Pero el cambio más importante en el cine libanés se produjo, en realidad, a raíz de un hecho histórico, la Naksa de 1967. Fue entonces cuando apareció con más fuerza que nunca la causa palestina, cuya situación crítica no podía seguir siendo ignorada pr la gran pantalla. Esta causa se convirtió en uno de los temas fundamentales del cine árabe, dando lugar a un cine político y comprometido con su historia. En cuanto al cine libanés de autor, cuando se produjo este importante cambio político, gran parte de los primeros filmes eran obras comerciales que explotaban la figura del fedayín con títulos en los que su figura estaba más cercana a la del gran héroe que a un personaje real. Al-fedayin (Los fedayines, 1967) de Christian Ghazi[103] fue el primer título libanés realista sobre la lucha palestina, precursor de una nueva ola de cineastas que arrancó en el cambio de década. Un cambio que Bourhane Alawieh definía de forma global como
una renuncia al cine clásico: el de aquellos que continuaban dirigiendo el cine desde hacía décadas, el de los temas alejados de la realidad. Un rechazo a los productores que eran, en su mayoría, sólo comerciantes. Se trataba de rodar en los exteriores, lejos de los estudios. […] Las películas egipcio-libanesas producidas en los sesenta representan un cine hundido o fracasado, y partiendo de esta visión propusimos hacer un cine nuevo, alternativo y rebelde a este cine anterior [...] había que aclarar que nuestro colectivo en Beirut —y me refiero al que conformaban Baghdadi, Ibrahim Al-Ariss, Jean Chamoun, Walid Chmait, Samir Nasri, Christian Ghazi, entre otros— representa una parte del movimiento cinematográfico joven y generalizado en el mundo árabe, y Beirut era un eco del mundo árabe y este movimiento, pero la llamada a un cine alternativo [badila] partió de Damasco en 1972 y ya, antes de El Cairo, de mano de la Yama`a al-sinima al-yadida [Organización del nuevo cine] en 1968.[104]
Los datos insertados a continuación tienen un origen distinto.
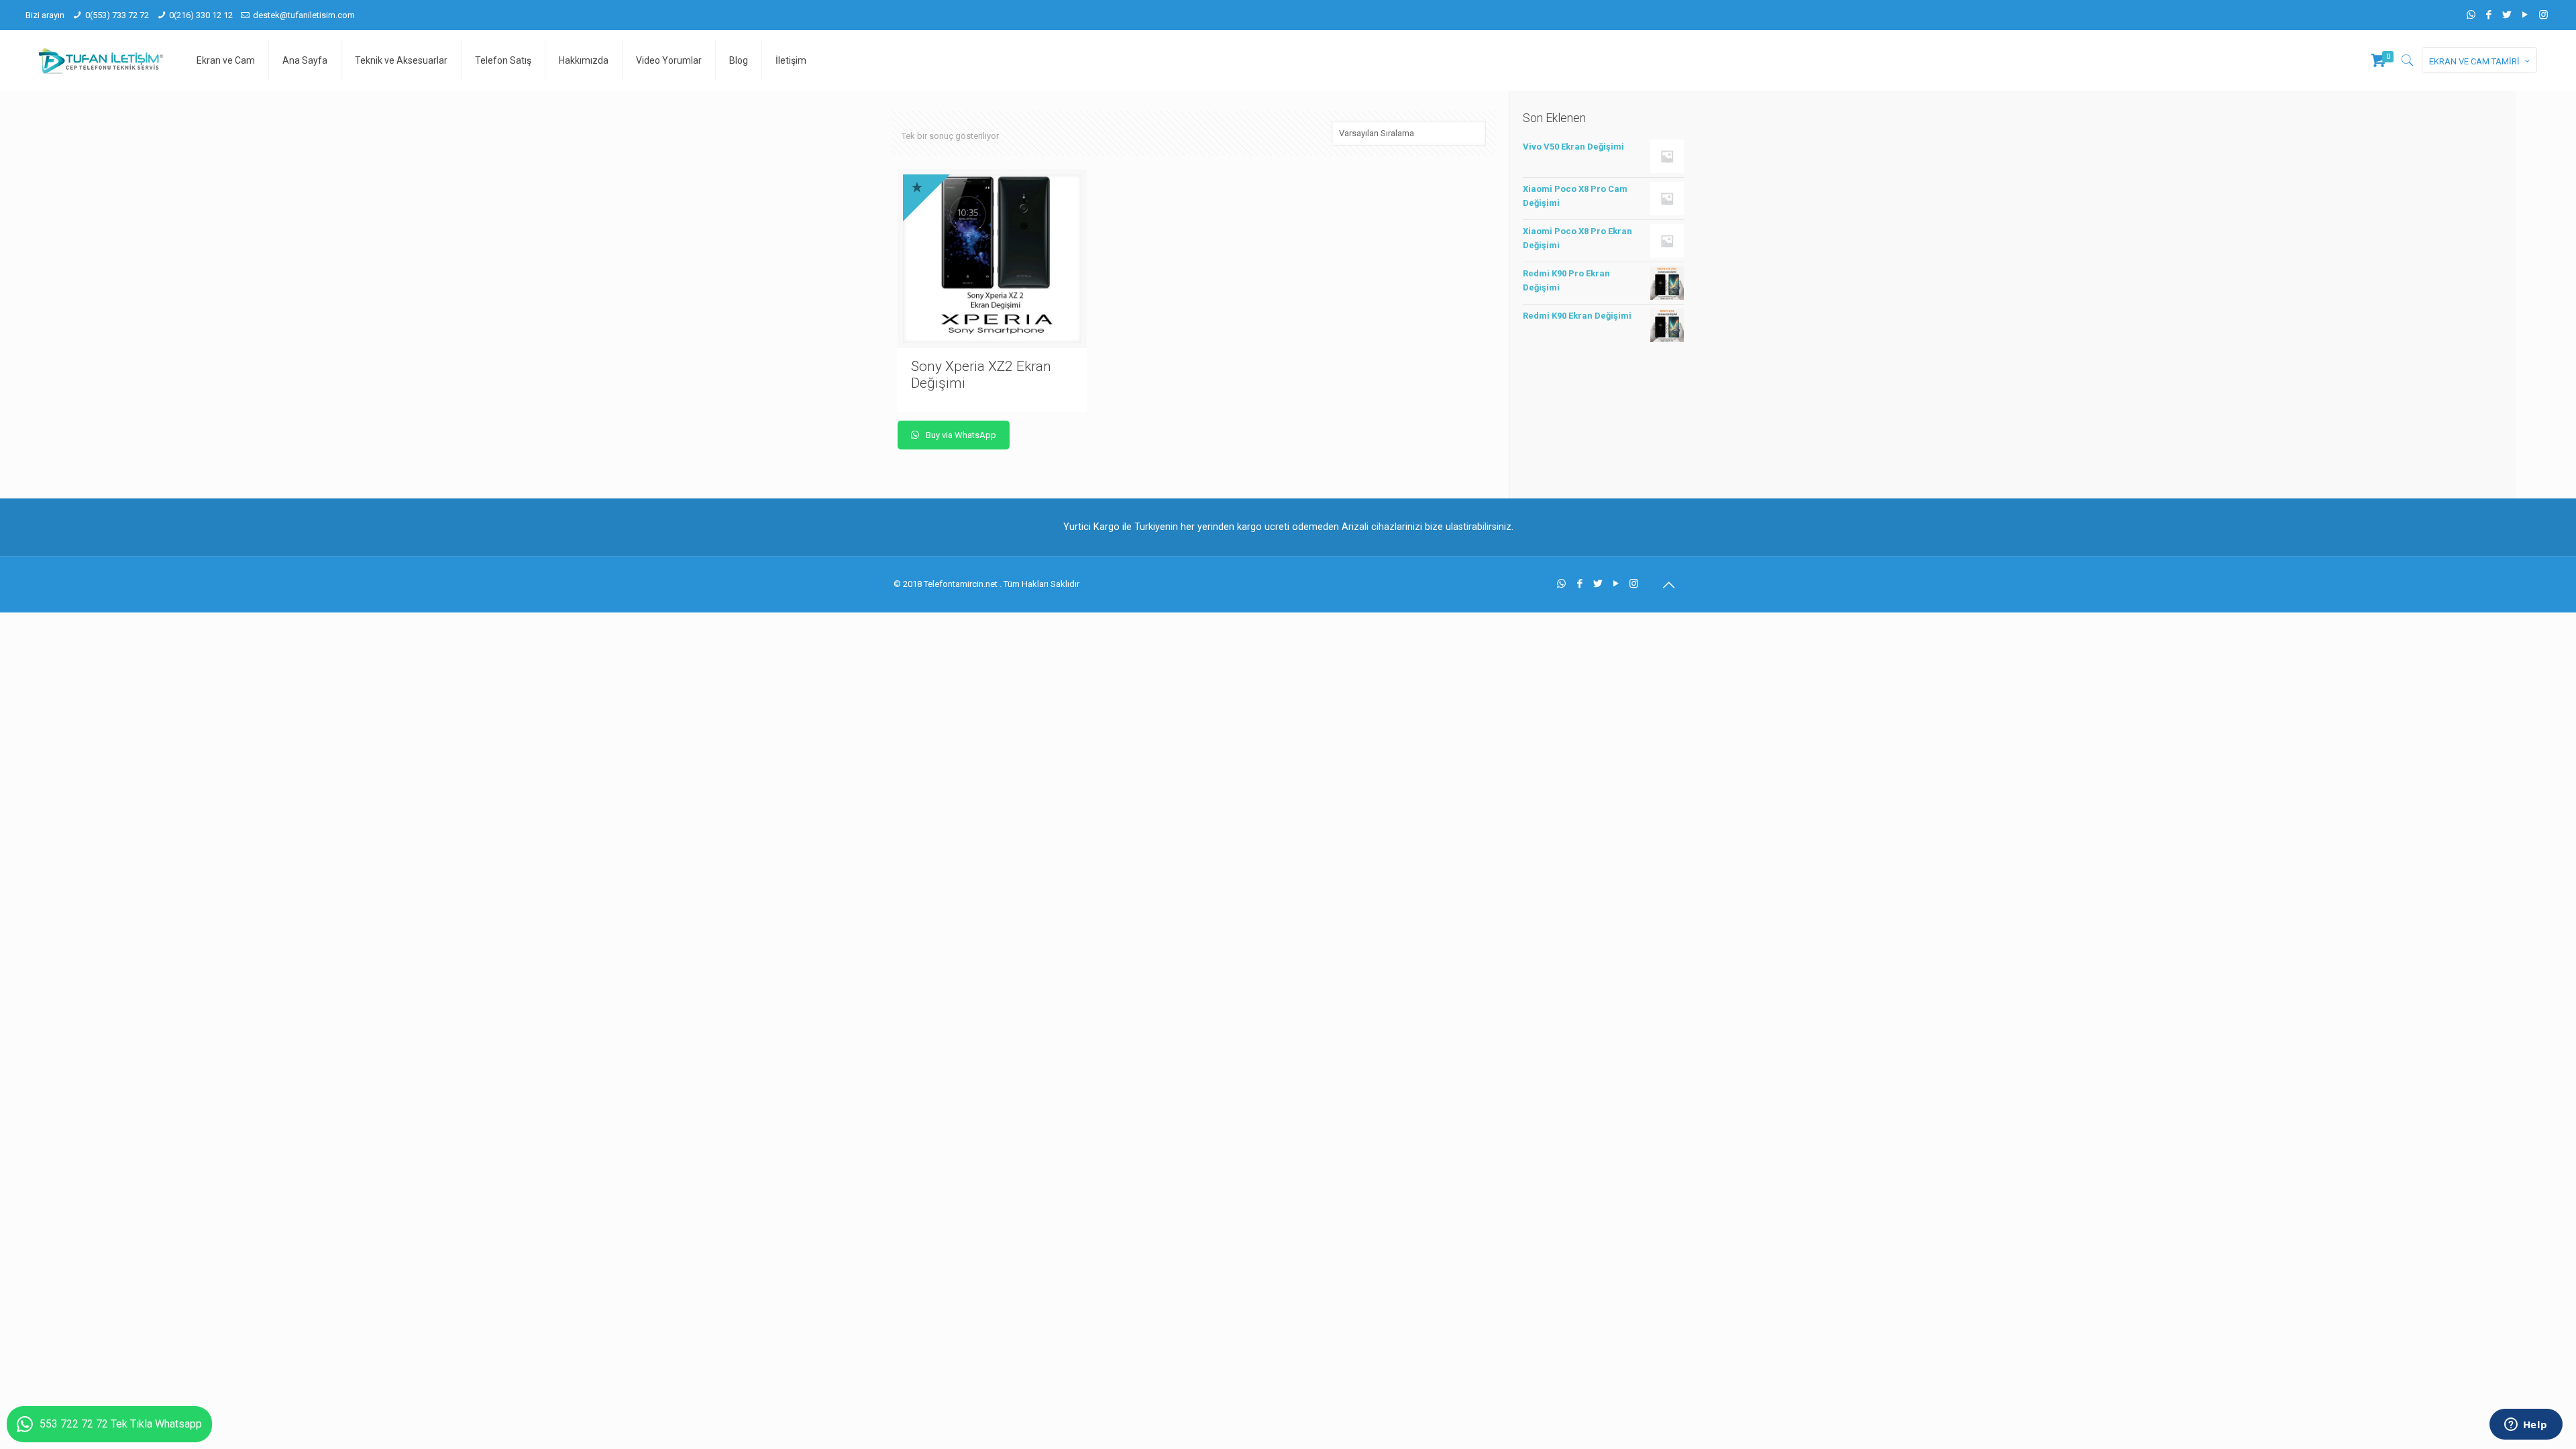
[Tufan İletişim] (101, 60)
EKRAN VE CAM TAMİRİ (2474, 61)
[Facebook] (2489, 15)
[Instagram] (2543, 15)
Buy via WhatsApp (960, 435)
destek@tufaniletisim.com (304, 15)
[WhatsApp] (2471, 15)
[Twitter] (2507, 15)
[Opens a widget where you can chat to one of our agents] (2526, 1425)
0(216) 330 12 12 (201, 15)
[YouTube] (2525, 15)
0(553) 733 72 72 (117, 15)
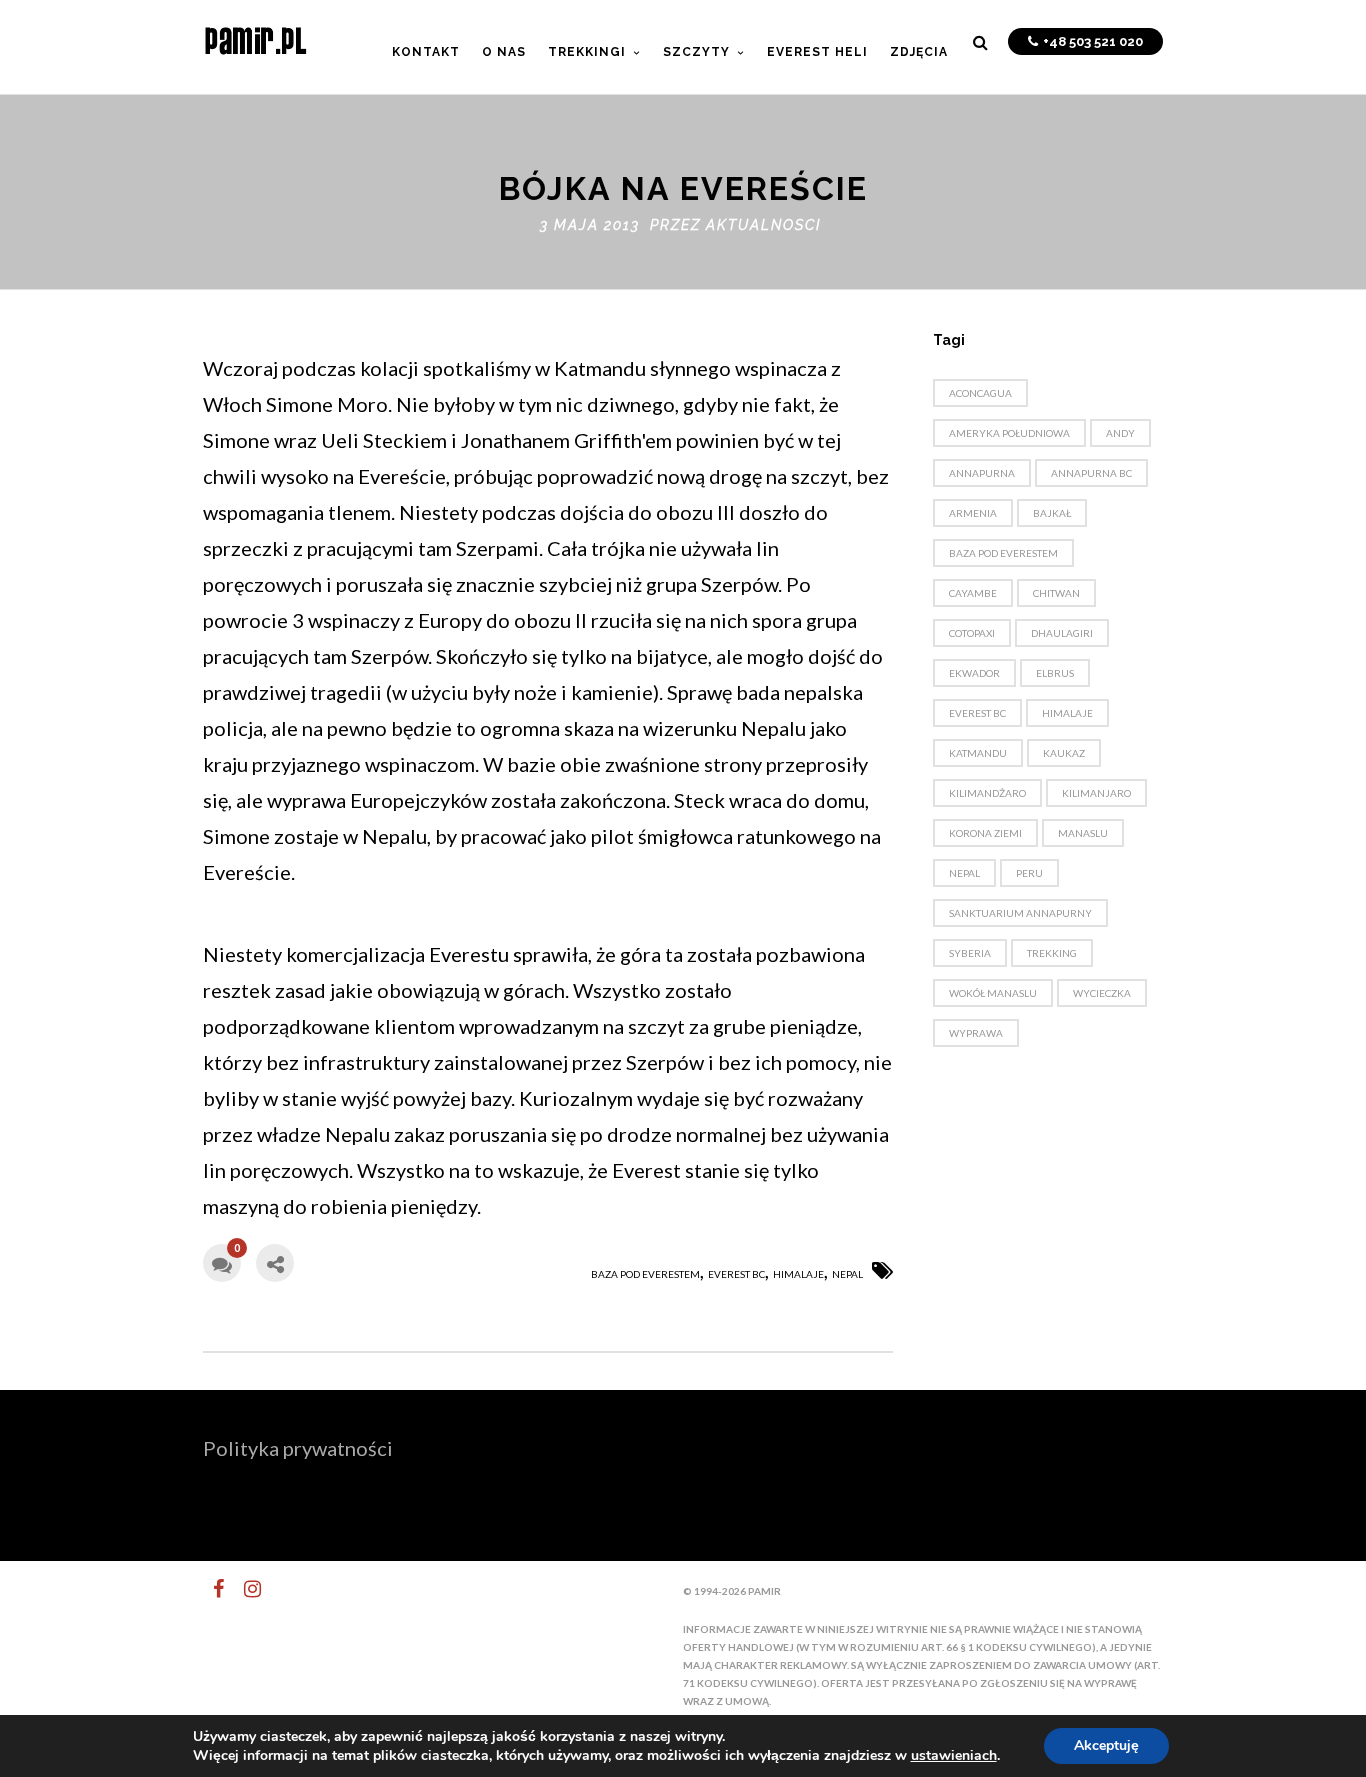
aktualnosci (763, 225)
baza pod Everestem (645, 1274)
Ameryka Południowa (1009, 433)
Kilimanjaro (1096, 793)
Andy (1120, 433)
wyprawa (976, 1033)
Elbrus (1055, 673)
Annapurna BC (1091, 473)
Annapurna (982, 473)
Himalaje (798, 1274)
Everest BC (736, 1274)
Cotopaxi (972, 633)
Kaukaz (1064, 753)
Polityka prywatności (298, 1448)
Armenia (973, 513)
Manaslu (1083, 833)
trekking (1052, 953)
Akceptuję (1106, 1745)
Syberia (970, 953)
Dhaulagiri (1062, 633)
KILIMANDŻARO (987, 793)
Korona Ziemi (985, 833)
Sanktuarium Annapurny (1020, 913)
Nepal (847, 1274)
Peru (1029, 873)
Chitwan (1056, 593)
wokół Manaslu (993, 993)
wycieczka (1102, 993)
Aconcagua (980, 393)
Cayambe (973, 593)
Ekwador (974, 673)
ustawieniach (954, 1756)
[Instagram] (244, 1589)
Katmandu (978, 753)
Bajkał (1052, 513)
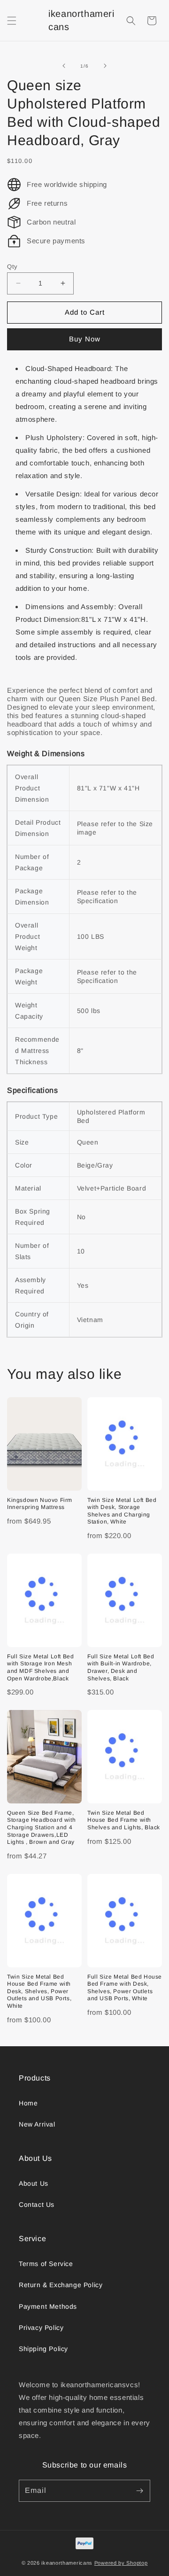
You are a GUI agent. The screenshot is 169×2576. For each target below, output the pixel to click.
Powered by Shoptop (121, 2563)
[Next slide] (105, 65)
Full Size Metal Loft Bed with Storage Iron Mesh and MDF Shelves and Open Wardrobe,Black (40, 1667)
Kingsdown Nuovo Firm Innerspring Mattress (39, 1504)
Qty (12, 266)
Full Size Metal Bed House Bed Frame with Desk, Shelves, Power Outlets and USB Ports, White (124, 1987)
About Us (33, 2183)
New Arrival (37, 2124)
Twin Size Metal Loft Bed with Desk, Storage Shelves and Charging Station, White (121, 1511)
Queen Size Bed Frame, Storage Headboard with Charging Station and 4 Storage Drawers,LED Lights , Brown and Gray (41, 1827)
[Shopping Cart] (151, 20)
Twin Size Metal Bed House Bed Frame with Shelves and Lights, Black (123, 1820)
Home (28, 2103)
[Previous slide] (64, 65)
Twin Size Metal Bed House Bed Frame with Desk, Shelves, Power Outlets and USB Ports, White (39, 1991)
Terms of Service (46, 2263)
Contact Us (36, 2204)
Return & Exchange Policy (60, 2285)
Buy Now (84, 339)
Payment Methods (48, 2306)
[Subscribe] (139, 2491)
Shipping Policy (43, 2348)
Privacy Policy (41, 2327)
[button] (11, 20)
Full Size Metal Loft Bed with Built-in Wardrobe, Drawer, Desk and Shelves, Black (120, 1667)
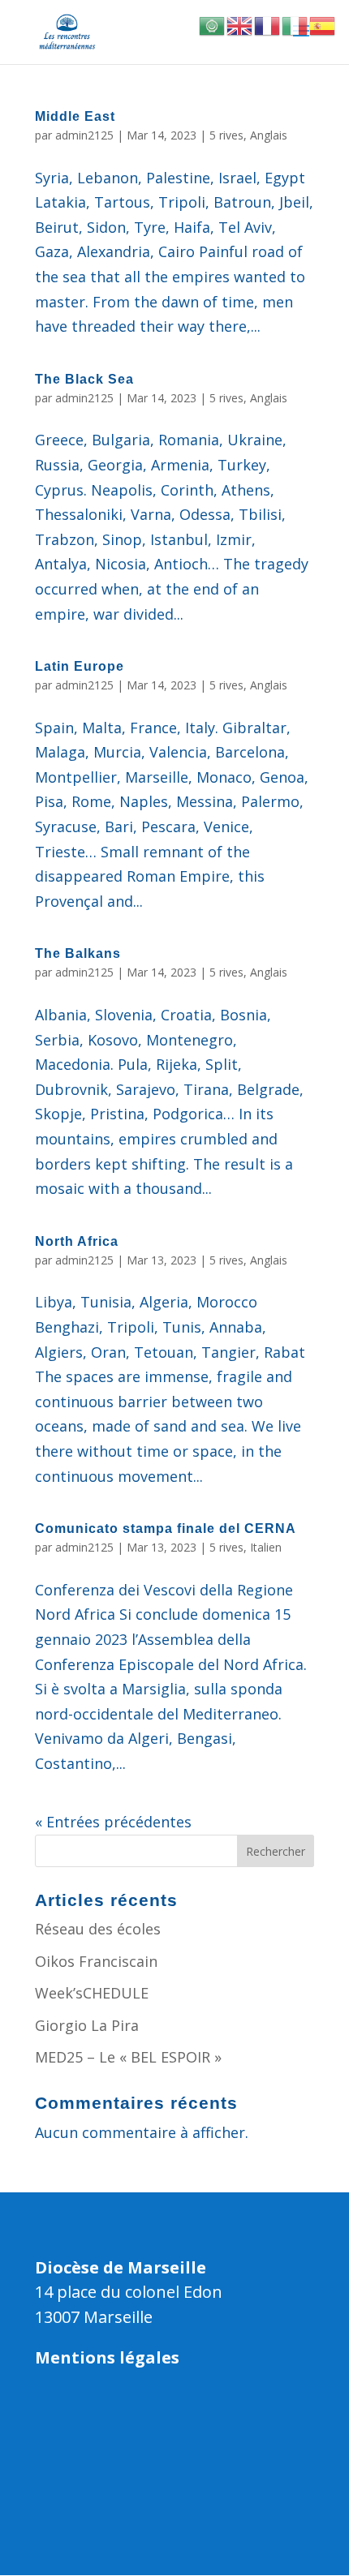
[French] (268, 24)
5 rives (226, 135)
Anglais (268, 135)
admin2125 (84, 135)
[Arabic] (212, 24)
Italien (266, 1547)
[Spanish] (323, 24)
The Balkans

Más tarde, Christian Ghazi intentó realizar un título sobre la causa palestina alejado de los convencionalismos, Mi´at wahy li-yawm wahad (Cien caras para un solo día, 1972), de producción siria, en el que con distintas voces en off y un diseño de sonido muy elaborado, contrasta imágenes de escenas de ocupación y pobreza, entre las que hay víctimas de los bombardeos israelíes, la dura vida en humildes aldeas árabes y escenas de combate de guerrilla, con otras donde se ve gente que vive en la opulencia o de las noches beirutíes donde viven despreocupados de lo que ocurre a pocos kilómetros de distancia. Pero la película no fue bien recibida por parte de la crítica local; incluso fue calificada por Mohammad Rida como “uno de los ejemplos de cómo tomar un camino equivocado en la creación de un cine alternativo”.[105] Preocupado por el devenir del nuevo cine y las posibilidades que ofrecía, exponía Rida en sus textos un término que siento acierta de lleno en la relación del público árabe de entonces y su cine: un perpetuo Ightirab, es decir, una suerte de extrañamiento, alienación o alejamiento de lo propio que sufrían los directores árabes y libaneses con respecto a su público.